Como curiosidad, Ponce de la Fuente tuvo que coincidir en la calle Espíritu Santo con otro canónigo de la catedral de Sevilla, Sebastián de Obregón, "hombre en letras muy señalado, varón docto, maestro en teología y de mucha virtud". Obregón, monje benedictino en sus comienzos, fue nombrado arcediano de Carmona y finalmente obispo de Marruecos, aunque renunció finalmente a esa dignidad mitrada y quedó establecido en Sevilla hasta su muerte en 1568.

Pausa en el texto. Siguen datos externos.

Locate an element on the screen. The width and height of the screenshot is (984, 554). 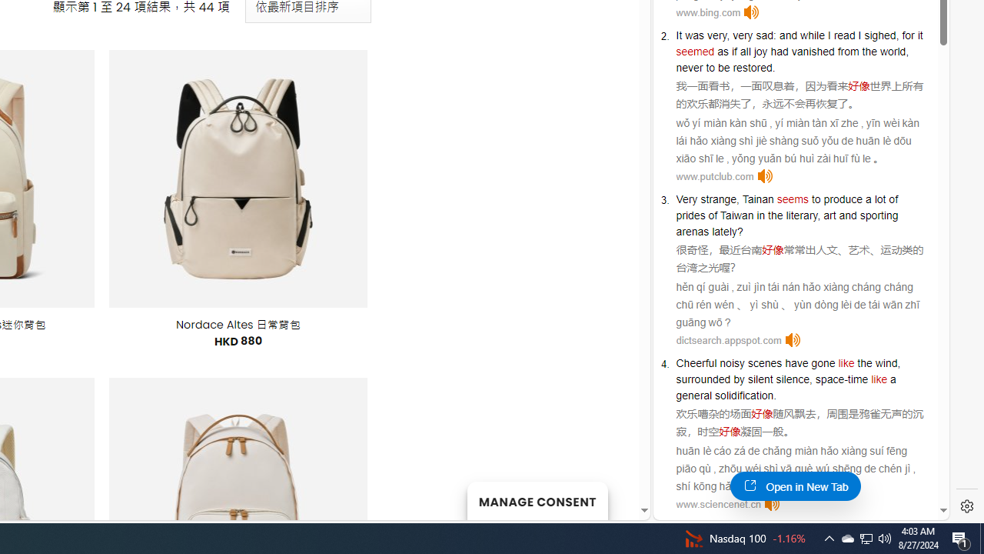
'sporting' is located at coordinates (879, 215).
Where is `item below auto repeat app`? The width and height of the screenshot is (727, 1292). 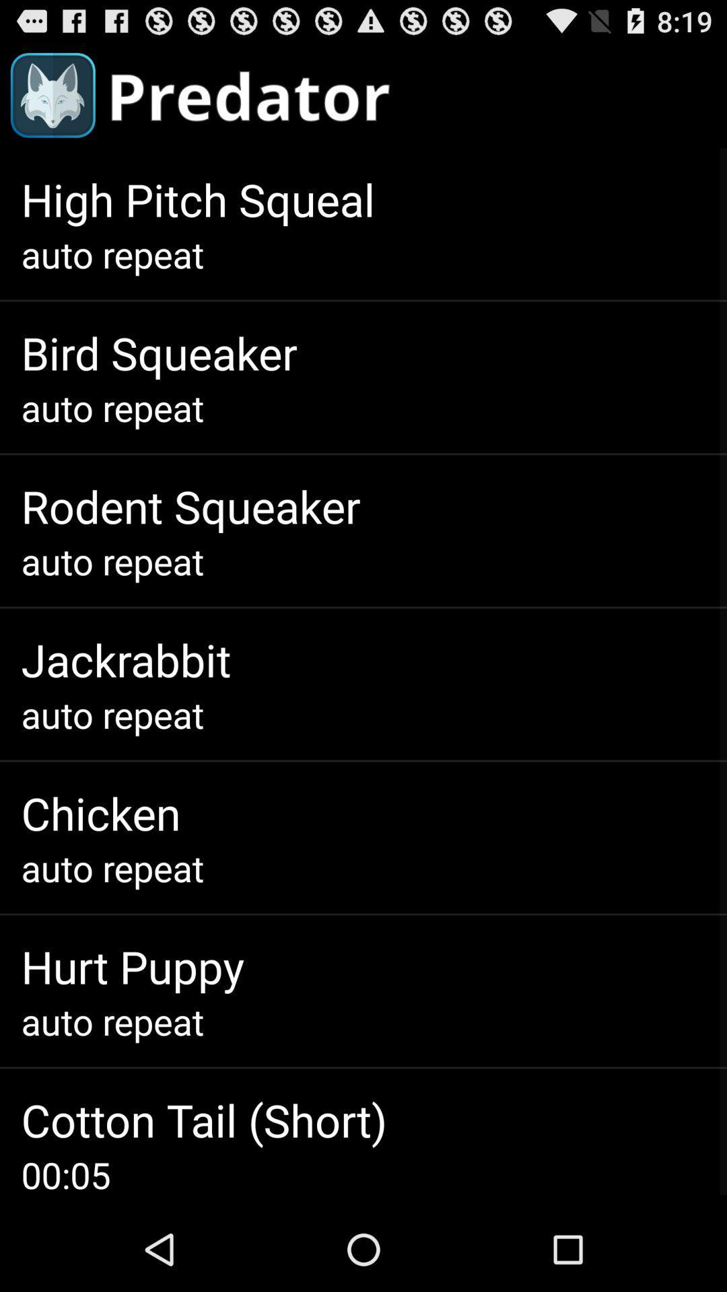 item below auto repeat app is located at coordinates (133, 966).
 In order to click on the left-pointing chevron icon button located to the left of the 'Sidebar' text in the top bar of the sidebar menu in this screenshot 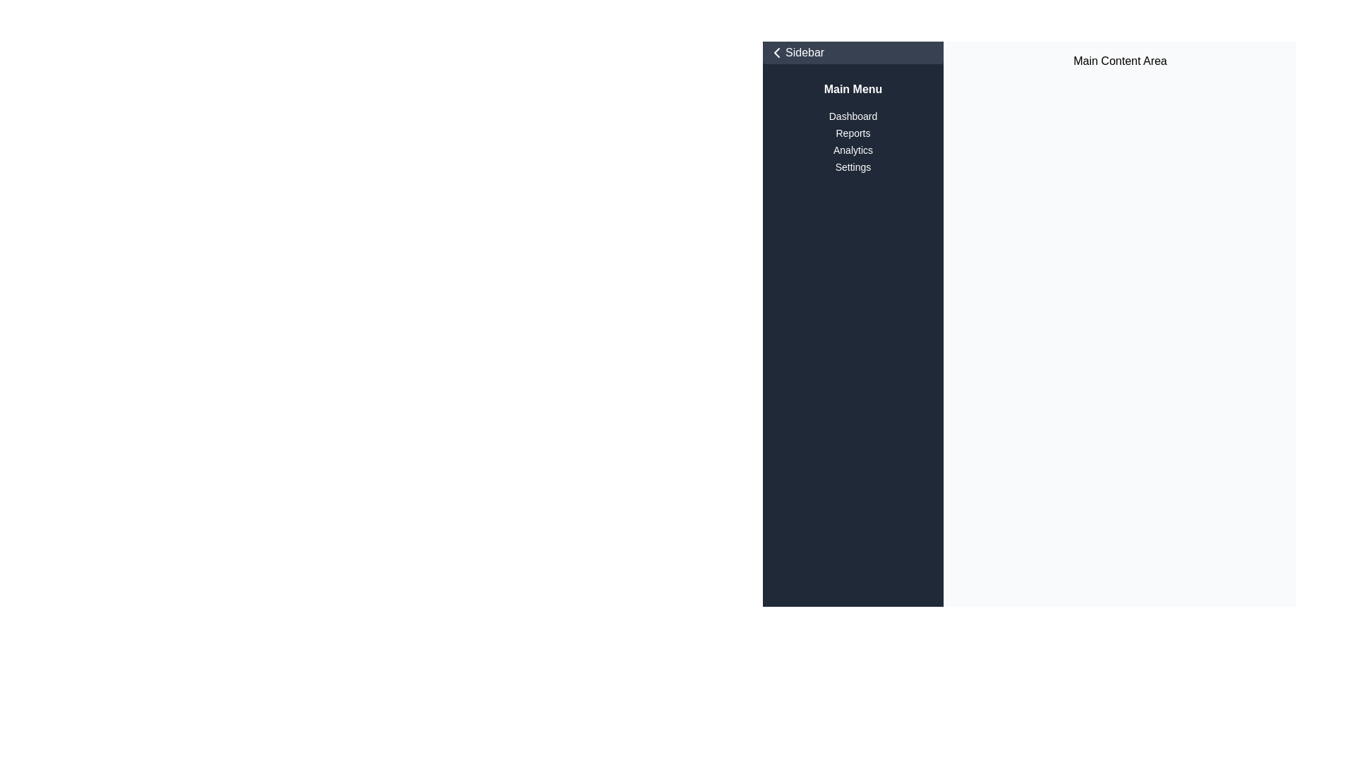, I will do `click(776, 52)`.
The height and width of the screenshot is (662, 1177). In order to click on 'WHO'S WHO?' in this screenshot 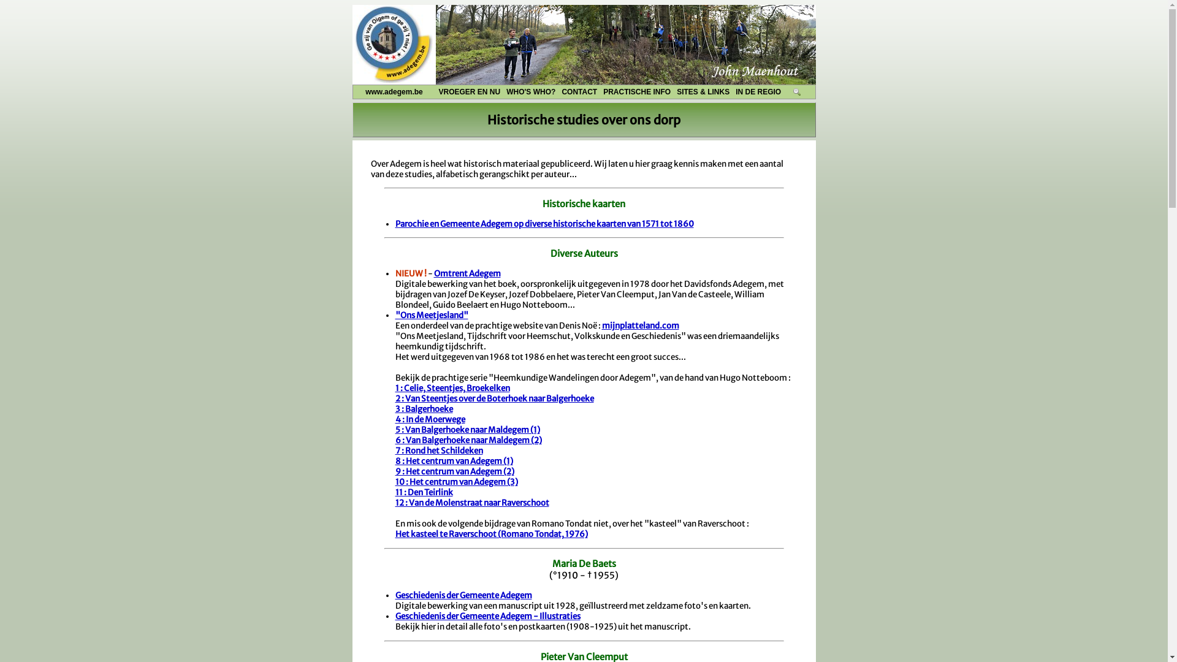, I will do `click(530, 91)`.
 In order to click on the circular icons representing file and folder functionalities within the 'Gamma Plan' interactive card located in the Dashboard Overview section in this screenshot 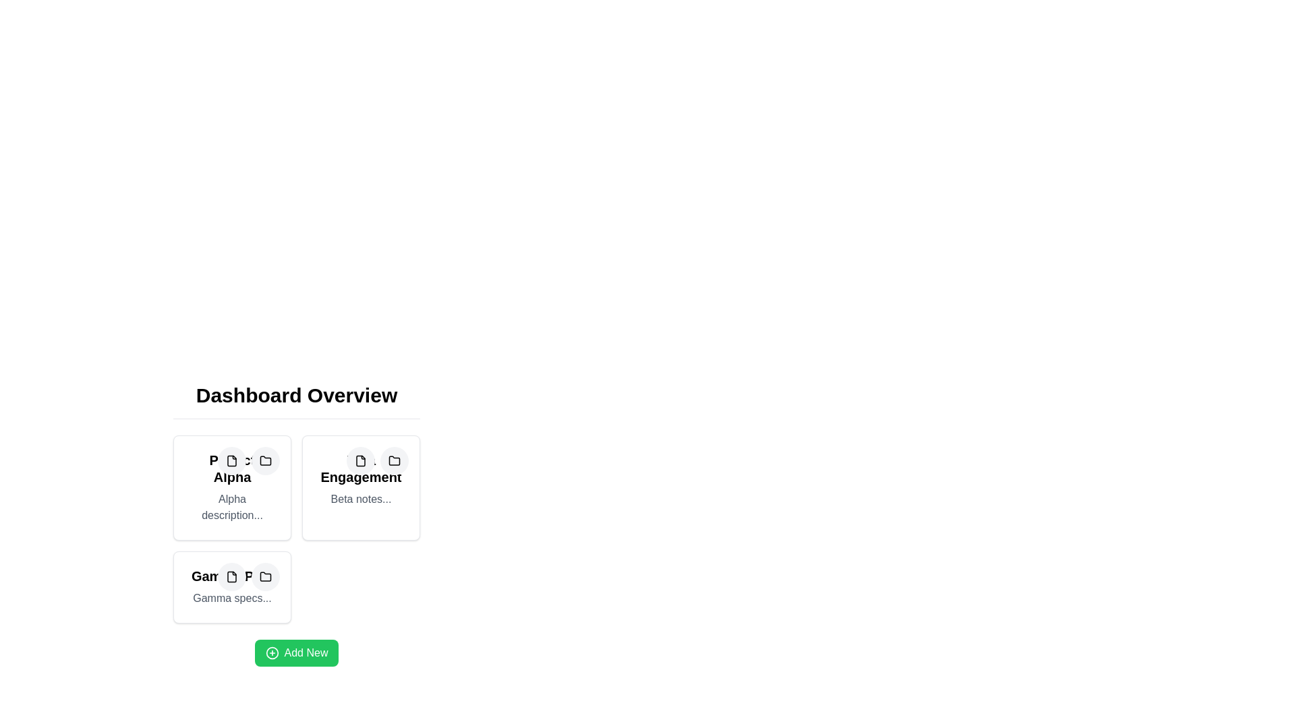, I will do `click(232, 587)`.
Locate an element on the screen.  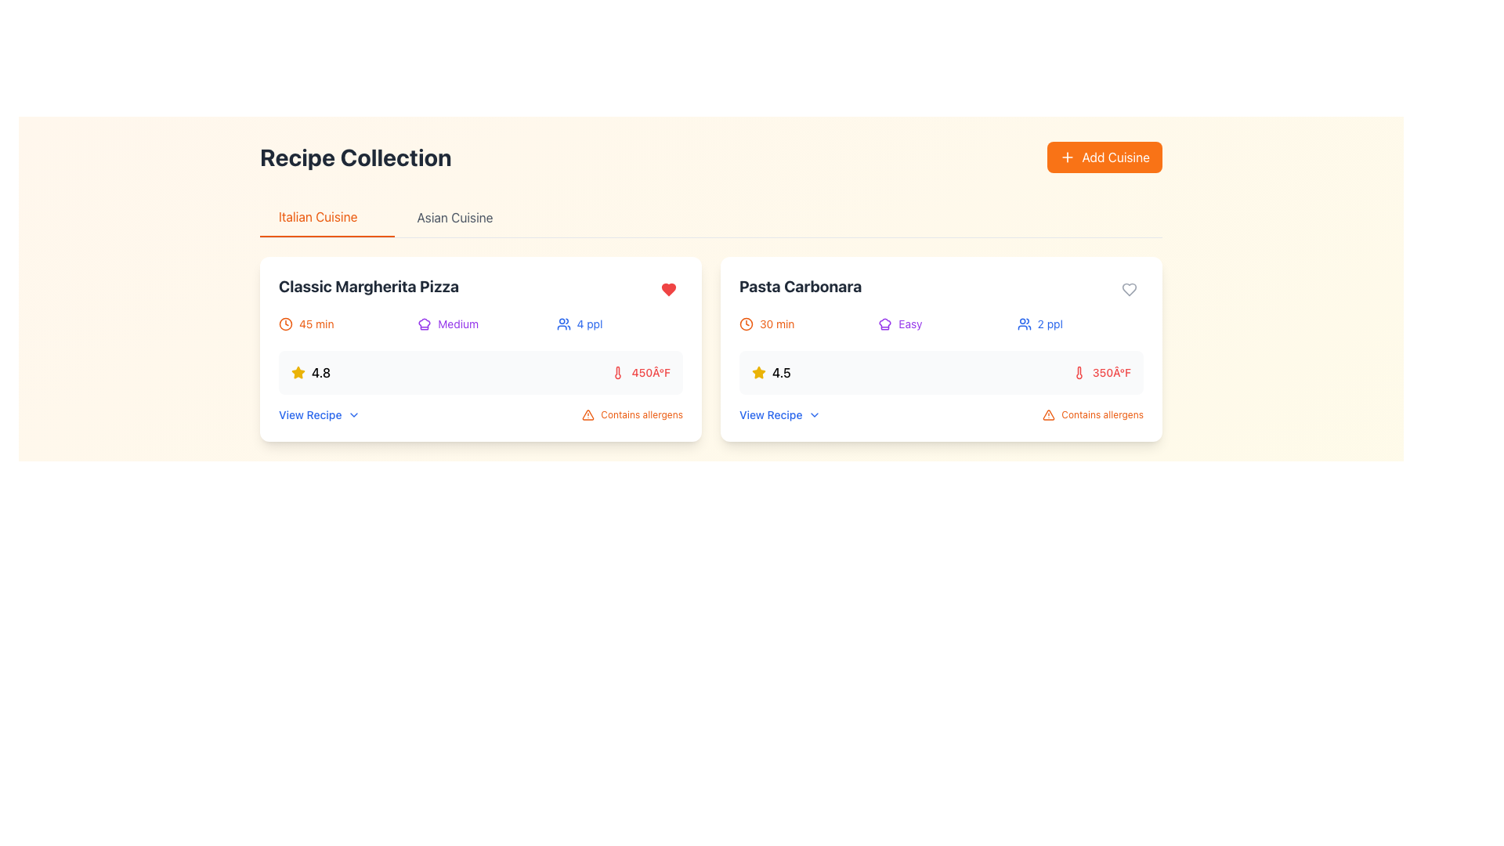
the yellow star icon located to the left of the rating value '4.8' in the card for the 'Classic Margherita Pizza' recipe is located at coordinates (759, 372).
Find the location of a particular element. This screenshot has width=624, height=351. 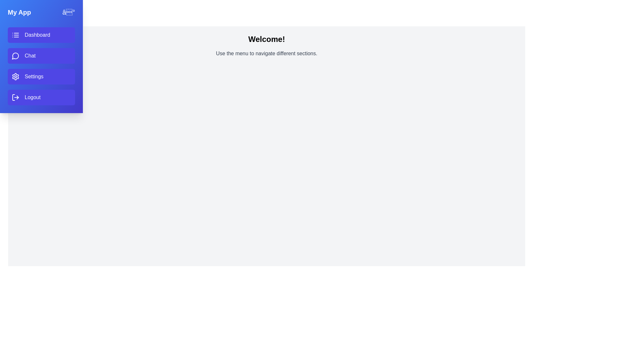

the menu item labeled Settings to preview its action is located at coordinates (41, 76).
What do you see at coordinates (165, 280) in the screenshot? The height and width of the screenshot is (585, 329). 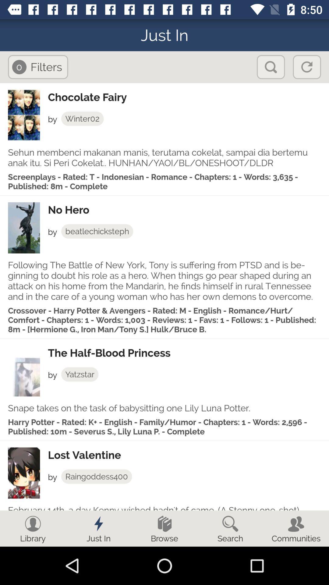 I see `following the battle item` at bounding box center [165, 280].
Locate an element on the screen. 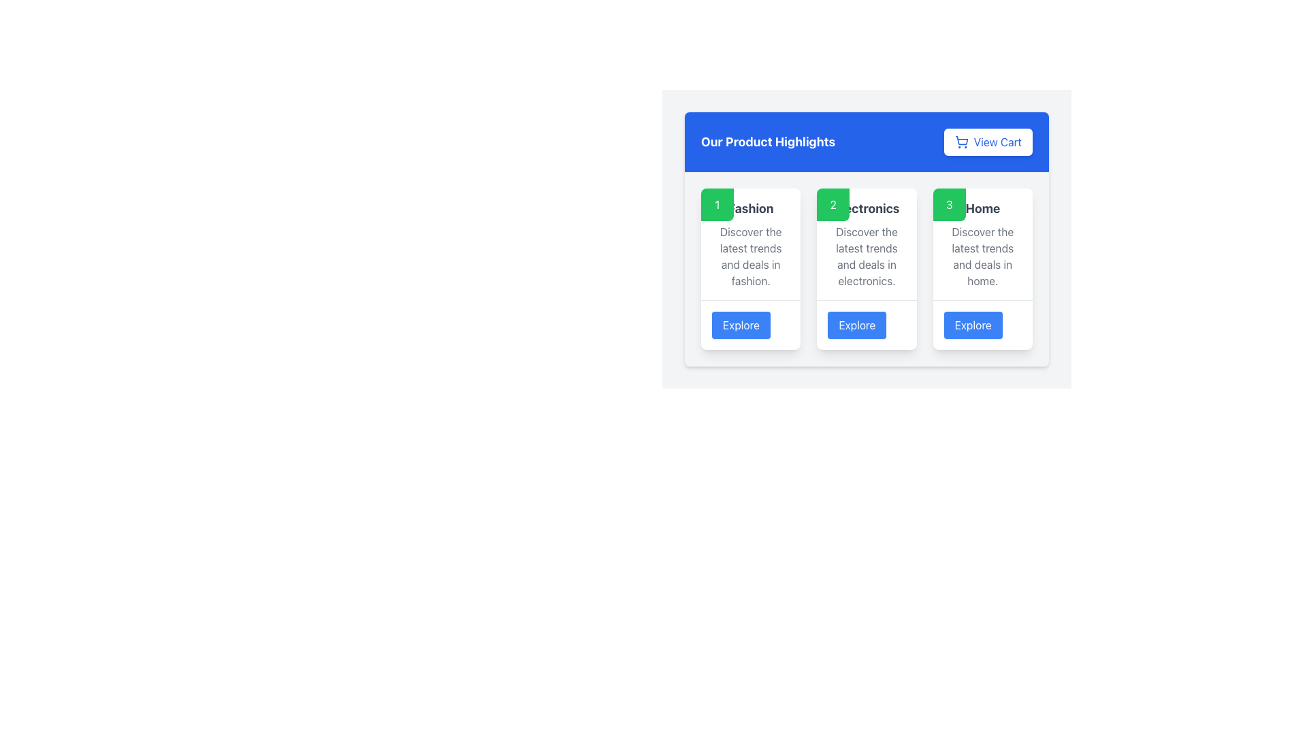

El segundo vecino (tendría su morada en el número 26 de la calle) sería la antítesis del primero, ya que José Bermejo y Carballo, nacido en 1817 y bautizado en el Salvador, era abogado de prestigio y pronto manifestó un enorme compromiso en pro de las cofradías sevillanas, ya que perteneció a hermandades como la Amargura, Pasión, la Soledad o las Siete Palabras, entre otras. En 1860, encabezando un grupo de cofrades alentado por el Marqués de Rivas, reorganizó la cofradía de la Soledad, en estado de decadencia tras ser expulsada de su capilla propia en el desaparecido convento del Carmen, ostentando los cargos de mayordomo y secretario, sin olvidar su papel como Hermano Mayor (a los 41 años de edad) en las Siete Palabras, corporación a la que pertenecía desde 1850 con la idea de revitalizarla, recuperando las Reglas y parte del archivo. 

Hasta su muerte, en 1888, ejercerá como máximo responsable de la cofradía, aunque pasará a la historia por sus investigaciones históricas sobre las hermandades sevillanas, fruto de las cuales será el libro “Glorias Religiosas de Sevilla”, publicado en 1882 y que durante años fue libro de cabecera de cofrades y capillitas.

Igualmente, merece la pena el destacar al coronel de infantería Francisco Escudero Verdún quien tenía su vivienda en el número 13 allá por los años veinte y treinta del pasado siglo XX; junto con otros cofrades, formó parte del grupo que sacó de su postración a la antigua Hermandad de la Piedad de Santa Marina a partir de 1926. Tras la llegada de la II República, con posterioridad a la Semana Santa de 1932, se decidió ocultar las imágenes titulares del Misterio de la Sagrada Mortaja, siendo trasladadas a la calle Espíritu Santo con el mayor secretismo y quedando bajo la custodia de Escudero, que entonces ocupaba el cargo de mayordomo de la Hermandad. Pasados unos meses, la Virgen de la Piedad y Nuestro Padre Jesús Descendido regresaron a su sede canónica de Santa Marina, de la que saldrían tras el Viernes Santo de 1936 para ser de nuevo escondidas, pero esa, esa ya es otra historia.